CareySue Vega | , ,| By
Today’s Manner Monday tackles a recent question from a reader about first impressions.
I’m feeling a bit flustered and bamboozled. I had a meeting scheduled with a new Business Coach to talk about her services and get started on a coaching program. We scheduled a 30-minute meeting for 1:30 at a local café to be able to fit a quick get-together so we could meet face-to-face after emailing and talking on the phone. Knowing that time was tight, I arrived a few minutes early and got a table for us so we could make the most of our time together. She arrived a few minutes late, which I can understand (I’ve been late before too). We had barely said our hellos when she excused herself ‘for a minute’ because she saw a gentleman across the room she needed to say hi to. Her “minute” was in reality more like ten minutes. By the time she returned to our table, I was ready to tell her what challenges I was facing and see how she could help. Instead she spent the next 15 minutes telling me about her career as a business coach and how she can teach me proper time management, etc.
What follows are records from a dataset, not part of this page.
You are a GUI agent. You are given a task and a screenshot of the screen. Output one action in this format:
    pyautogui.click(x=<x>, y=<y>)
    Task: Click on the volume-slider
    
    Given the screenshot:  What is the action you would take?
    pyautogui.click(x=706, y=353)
Then she looked at her watch and said, “Wow, I can’t believe it, it’s already 2 o’clock, I have to run to my next appointment, I’ll shoot you an email with some meeting times for our next meeting so we can get started.” Really? I had a great first impression of her by our email and phone conversations. I really thought she was going to be a good fit for me but after that interaction, I’m really second guessing things. Am I being unrealistic? – Jenn
My first thought is, trust your instincts. You’ve probably heard that phrase “there’s never a second chance for a first impression.” It’s true, but that’s not the only element to the equation when it comes to making important decisions… business decisions and otherwise. While it sounds like her first impression via email and the phone were great, basic professionalism and common courtesy are just as important as a first impression. Everybody’s time is just as valuable as the next person’s. It sounds like she dropped the ball and you should consider that as you move forward with your search for a business coach. Good luck!
First impressions, common courtesy, and respecting another person’s time, are all three critical components in maintaining a mutually beneficial business relationship.